Let n (A) represent the number of students in A.
We have 20 students opted for both NCC and NSS \[\Rightarrow n(A\cap B)=20\]
Where \[(A\cap B)\] represents A intersection B which contains all students opted for both NCC and NSS.
We have,
\[\begin{align}
  & n(A)=40 \\
 & n(B)=30 \\
 & n(A\cap B)=20 \\
\end{align}\]
Consider Venn diagram for above scenario:

We have to calculate the probability that, the students selected have opted neither for NCC nor NSS.
Before using the probability formula, we will calculate the number of elements that are present in A only.
This can be calculated by subtracting $A\cap B$ with A.
So, \[\begin{align}
  & n(A\text{ only)}=n(A)-n(A\cap B) \\
 & \Rightarrow n(A\text{ only)}=n(A)-n(A\cap B) \\
\end{align}\]
Substituting the values of n (A) and $n\left( A\cap B \right)$ we have
\[n(\text{only }A)=40-20=20\]
Similarly, the value of \[\begin{align}
  & \text{n}\left( \text{only B} \right)=n(B)-n(A\cap B) \\
 & \Rightarrow 30-20=10 \\
\end{align}\]
So, we have

Also,
\[\begin{align}
  & \text{n(A}\cup \text{B)=total number of students in A and B} \\
 & n(A\cup B)=n(\text{only }A)+n(\text{only }B)+n(A\cap B) \\
 & n(A\cup B)=20+10+20 \\
 & n(A\cup B)=50 \\
\end{align}\]
This is obtained by using n (only A) = 20 and n (only B) = 10 as obtained above.
This is the value of the number of students who are either in A or in B or in both.
Now, finally we will calculate total number of students which are neither in NCC nor in NSS. This can be calculated by subtracting total number of students from $n(A\cup B)$
\[\text{n}\left( \text{neither NCC nor NSS} \right)\text{ }=\text{ 6}0-\text{5}0\text{ }=\text{ 1}0\]
So, number of students which are neither in NCC nor in NSS is 10.
Now, probability of an event is given as
\[\text{Probability=}\dfrac{\text{favourable outcome}}{\text{total number of outcome}}\]
Probability of students opted neither in NCC nor in NSS:
\[\Rightarrow \dfrac{\text{number of students neither in NCC nor NSS}}{\text{total number of students}}\]
Substituting value obtained in above we get:
Probability of students opted neither in NCC nor NSS \[\Rightarrow \dfrac{10}{60}=\dfrac{1}{6}\]
Therefore, the probability is $\dfrac{1}{6}$ which is option C.

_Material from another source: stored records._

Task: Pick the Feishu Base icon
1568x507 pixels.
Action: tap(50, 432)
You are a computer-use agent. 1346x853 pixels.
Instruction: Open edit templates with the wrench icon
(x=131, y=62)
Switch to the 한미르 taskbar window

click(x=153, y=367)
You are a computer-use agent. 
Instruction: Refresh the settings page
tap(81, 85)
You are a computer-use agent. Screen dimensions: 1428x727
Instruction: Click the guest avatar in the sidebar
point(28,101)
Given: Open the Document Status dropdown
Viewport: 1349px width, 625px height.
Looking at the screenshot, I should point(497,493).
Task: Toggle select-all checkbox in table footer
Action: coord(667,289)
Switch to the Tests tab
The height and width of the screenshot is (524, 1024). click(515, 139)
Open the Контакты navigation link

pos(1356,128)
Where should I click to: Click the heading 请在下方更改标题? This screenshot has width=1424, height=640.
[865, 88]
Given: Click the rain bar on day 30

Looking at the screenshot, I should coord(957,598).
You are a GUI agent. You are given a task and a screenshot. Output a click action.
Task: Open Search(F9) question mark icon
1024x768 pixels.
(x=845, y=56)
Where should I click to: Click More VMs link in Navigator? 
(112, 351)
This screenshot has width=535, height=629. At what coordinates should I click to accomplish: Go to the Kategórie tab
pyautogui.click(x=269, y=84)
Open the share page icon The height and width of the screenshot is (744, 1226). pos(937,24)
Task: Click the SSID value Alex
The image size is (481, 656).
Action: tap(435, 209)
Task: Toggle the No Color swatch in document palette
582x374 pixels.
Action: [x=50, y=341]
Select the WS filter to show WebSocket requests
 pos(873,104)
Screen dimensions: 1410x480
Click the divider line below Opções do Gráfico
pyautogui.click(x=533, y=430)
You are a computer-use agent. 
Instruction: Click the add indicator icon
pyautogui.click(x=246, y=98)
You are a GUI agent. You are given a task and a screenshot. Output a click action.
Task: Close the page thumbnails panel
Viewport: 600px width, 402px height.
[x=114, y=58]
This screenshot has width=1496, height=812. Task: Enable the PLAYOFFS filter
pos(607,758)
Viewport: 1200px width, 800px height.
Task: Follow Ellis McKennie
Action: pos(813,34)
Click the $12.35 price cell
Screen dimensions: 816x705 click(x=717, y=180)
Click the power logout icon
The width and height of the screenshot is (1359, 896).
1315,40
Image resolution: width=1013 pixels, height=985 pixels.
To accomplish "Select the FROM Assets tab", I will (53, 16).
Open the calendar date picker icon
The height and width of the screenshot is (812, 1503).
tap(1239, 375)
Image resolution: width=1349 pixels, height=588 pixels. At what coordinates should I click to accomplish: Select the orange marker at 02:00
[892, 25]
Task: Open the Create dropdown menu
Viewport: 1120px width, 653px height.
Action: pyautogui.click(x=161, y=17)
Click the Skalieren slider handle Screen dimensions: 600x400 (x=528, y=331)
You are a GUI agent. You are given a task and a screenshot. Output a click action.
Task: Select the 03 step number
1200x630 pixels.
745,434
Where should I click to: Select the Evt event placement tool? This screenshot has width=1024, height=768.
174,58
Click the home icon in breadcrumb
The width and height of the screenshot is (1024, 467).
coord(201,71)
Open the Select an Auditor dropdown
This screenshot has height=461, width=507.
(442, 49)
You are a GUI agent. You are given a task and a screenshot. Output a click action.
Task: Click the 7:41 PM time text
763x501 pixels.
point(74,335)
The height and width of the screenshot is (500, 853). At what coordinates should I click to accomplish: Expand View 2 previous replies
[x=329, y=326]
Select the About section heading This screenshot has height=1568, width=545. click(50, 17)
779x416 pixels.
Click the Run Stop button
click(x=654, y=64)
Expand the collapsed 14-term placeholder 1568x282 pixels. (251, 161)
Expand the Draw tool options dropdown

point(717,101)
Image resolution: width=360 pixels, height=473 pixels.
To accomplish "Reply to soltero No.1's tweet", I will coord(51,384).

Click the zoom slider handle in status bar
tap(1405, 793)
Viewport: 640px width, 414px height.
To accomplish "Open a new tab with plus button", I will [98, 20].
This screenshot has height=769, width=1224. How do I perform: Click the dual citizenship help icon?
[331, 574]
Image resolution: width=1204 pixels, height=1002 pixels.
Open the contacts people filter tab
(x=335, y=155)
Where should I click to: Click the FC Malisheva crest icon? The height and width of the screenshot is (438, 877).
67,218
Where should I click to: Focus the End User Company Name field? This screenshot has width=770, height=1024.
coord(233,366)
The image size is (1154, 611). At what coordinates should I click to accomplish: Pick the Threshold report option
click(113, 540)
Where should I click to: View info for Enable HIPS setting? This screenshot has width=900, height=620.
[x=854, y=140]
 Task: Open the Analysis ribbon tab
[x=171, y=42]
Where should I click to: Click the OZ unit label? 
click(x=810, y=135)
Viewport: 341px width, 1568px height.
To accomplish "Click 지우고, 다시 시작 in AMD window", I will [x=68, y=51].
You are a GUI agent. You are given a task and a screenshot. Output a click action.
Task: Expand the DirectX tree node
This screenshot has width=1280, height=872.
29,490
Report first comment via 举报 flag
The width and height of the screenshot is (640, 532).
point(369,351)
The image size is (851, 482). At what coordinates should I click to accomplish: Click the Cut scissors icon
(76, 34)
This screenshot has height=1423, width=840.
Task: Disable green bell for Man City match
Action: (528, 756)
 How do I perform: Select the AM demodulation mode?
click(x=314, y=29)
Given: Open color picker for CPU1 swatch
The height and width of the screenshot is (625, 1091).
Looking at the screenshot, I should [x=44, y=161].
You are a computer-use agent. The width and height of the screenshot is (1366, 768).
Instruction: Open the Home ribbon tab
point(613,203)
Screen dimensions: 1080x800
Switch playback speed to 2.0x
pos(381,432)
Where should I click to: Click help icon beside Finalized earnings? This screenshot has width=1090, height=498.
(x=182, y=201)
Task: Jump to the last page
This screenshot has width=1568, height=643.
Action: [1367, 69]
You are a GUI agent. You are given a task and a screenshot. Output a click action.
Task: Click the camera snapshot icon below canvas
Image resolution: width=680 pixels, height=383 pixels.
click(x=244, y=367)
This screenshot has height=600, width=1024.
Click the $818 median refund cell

Note: Another method to calculate the number of students in A or B or in both is by using formula $n(A\cup B)$ which is given as:
\[n(A\cup B)=n(A)+n(B)-n(A\cap B)\]
Substituting value of $n(A),n(B),n(A\cap B)$ we get
\[n(A\cup B)=40+30-20=70-20=50\]
So, we get $n(A\cup B)=50$. Method may differ but the value obtained is same.